> **TASK OBJECTIVE**
Filter the entries, keeping every line with the word "Open".
___
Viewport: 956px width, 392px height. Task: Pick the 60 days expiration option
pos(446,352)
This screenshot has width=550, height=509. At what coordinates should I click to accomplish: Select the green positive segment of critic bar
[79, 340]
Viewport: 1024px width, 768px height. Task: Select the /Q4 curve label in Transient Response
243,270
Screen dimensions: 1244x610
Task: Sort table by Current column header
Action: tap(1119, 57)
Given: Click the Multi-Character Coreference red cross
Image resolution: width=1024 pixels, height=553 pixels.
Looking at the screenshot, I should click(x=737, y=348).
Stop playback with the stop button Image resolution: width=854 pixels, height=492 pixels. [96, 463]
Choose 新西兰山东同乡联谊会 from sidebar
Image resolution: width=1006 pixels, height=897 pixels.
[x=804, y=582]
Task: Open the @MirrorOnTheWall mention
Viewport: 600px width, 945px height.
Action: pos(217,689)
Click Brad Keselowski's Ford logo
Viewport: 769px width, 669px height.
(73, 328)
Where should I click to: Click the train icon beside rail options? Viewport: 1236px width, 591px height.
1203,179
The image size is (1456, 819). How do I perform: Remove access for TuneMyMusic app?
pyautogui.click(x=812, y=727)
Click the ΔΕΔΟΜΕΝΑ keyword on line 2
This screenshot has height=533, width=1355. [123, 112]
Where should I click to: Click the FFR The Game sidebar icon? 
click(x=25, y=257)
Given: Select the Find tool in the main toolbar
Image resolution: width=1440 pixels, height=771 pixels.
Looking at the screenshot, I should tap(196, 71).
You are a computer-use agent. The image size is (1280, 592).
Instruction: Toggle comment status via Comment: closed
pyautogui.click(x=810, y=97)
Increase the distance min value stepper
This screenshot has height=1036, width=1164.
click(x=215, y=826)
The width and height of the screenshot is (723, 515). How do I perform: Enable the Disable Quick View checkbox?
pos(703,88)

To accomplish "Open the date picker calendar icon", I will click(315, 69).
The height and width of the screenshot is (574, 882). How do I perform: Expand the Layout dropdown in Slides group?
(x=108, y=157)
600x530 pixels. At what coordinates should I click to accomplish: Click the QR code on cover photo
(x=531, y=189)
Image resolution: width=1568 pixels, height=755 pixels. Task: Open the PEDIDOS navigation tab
___
> **OUTPUT OF THE TASK**
Task: Open the @MirrorOnTheWall mention
To accomplish "Open the date picker calendar icon", I will click(315, 69).
Image resolution: width=1568 pixels, height=755 pixels. Task: Open the PEDIDOS navigation tab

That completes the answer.